John 6.56-69: They No Longer Went About with Him

This teaching is difficult. So claim some of Jesus' followers in John 6:56-69. Do they mean difficult as in hard to understand? Or difficult as in it steps on my toes so I don't want to follow it? Or just exactly what?

Whatever it was, it was enough that it made people stop following Jesus. But the disciples remained true. Where else would we go? they asked Jesus. You have the words of eternal life. And the disciples continued following Jesus. Following on the road to eternal life.
American broadside printed by G.S. Peters in Harrisburg, PA. 1830s-1840s. 
But clearly there was another road they could have chosen: a road that led not to eternal life but to eternal damnation. And because those who stopped following (and their fiery, monstrous, deadly fate) are often perceived as a more interesting subject than those who stay the course, there is a clear artistic tradition growing from the choice. There are also overtones here of Matthew 7:14, where Jesus describes gates that are wide and ways that are broad. Many are on those ways, but those ways do not lead to eternal life.

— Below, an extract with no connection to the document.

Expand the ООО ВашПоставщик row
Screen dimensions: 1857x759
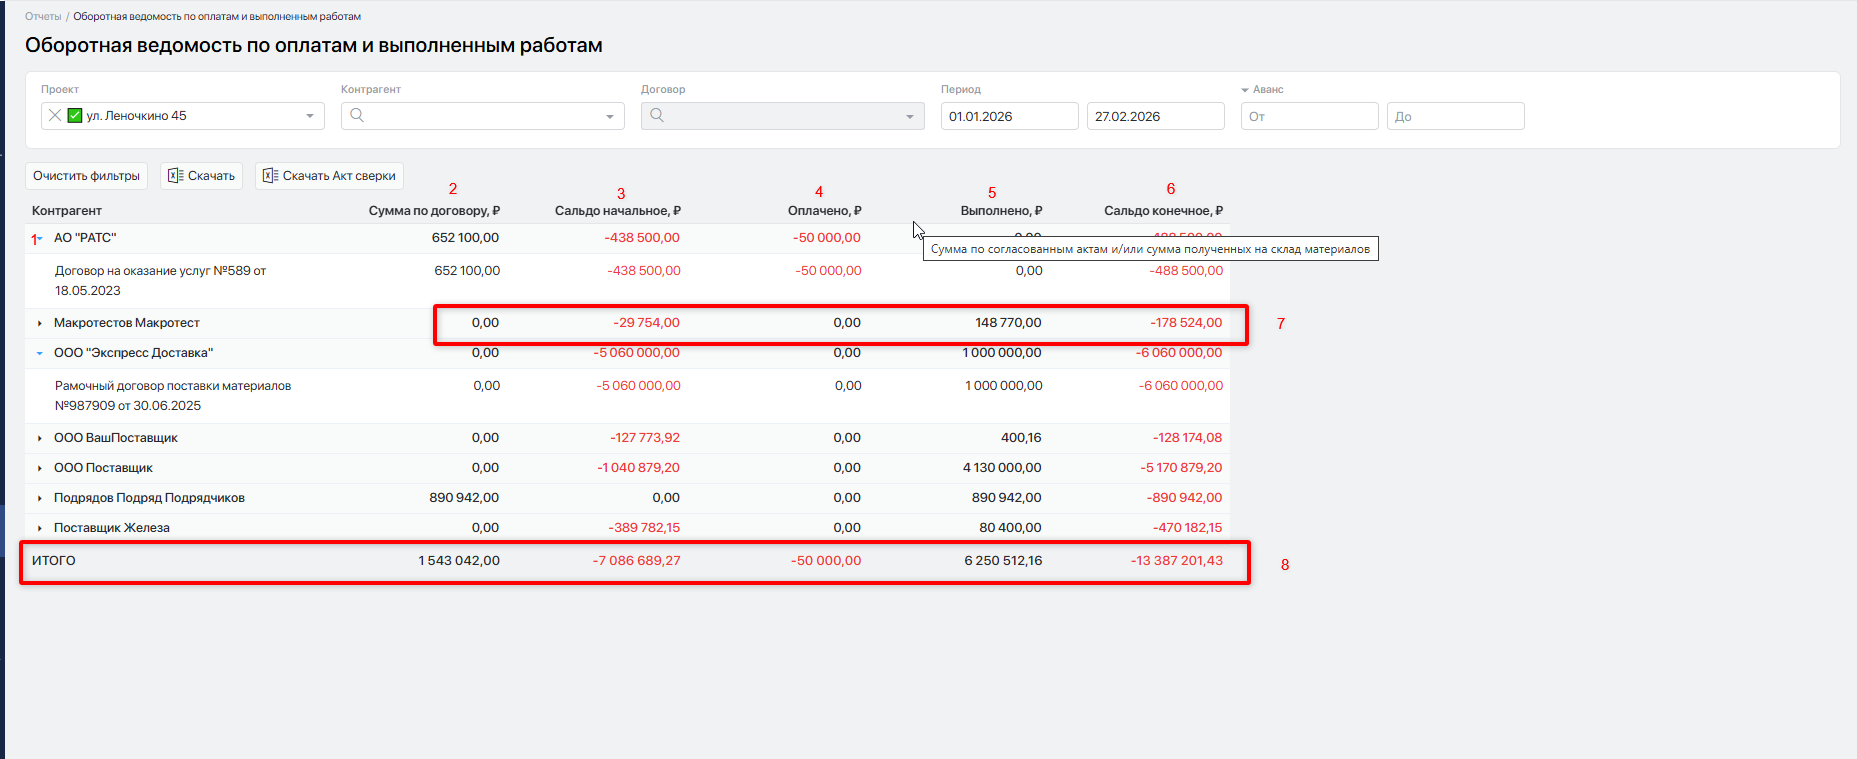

The way to eternal life is narrow and, at least in the American broadside here, rocky. 
Georgin, Francois. Three Roads to Eternity. 1825. Cornell University: PJ Mode Collection of Persuasive Cartography
As Matthew's gospel indicates, the way away from God is broad and many are on that path. The variations rare similar, but each has not two but three paths. The non-scriptural path is the middle one, which looks like it is going to the new Jerusalem and, indeed, passes in view of the city, but then leads to damnation. The top version has the inscriptions and morals in English, while the center example is in French and the example at the bottomin German. 
G. S. Peters (Printer/Publisher). Die Wege zum ewigen Leben oder dem Ewigen Verderben
Das Neue Jerusalem [The Paths to Eternal Life or Eternal Damnation. The New Jerusalem], 
n.d. Broadside. Free Library of Philadelphia, Rare Book Collection, Philadelphia, PA
As with many images that contrast heaven and hell, the artist seems to revel in the sufferings of those who follow the parade into hell. But when you read Jesus' words to the disciples what tone do you hear? Does Jesus seem to share the interest of the artists in ogling those who have chosen that broad way and no longer go about with him?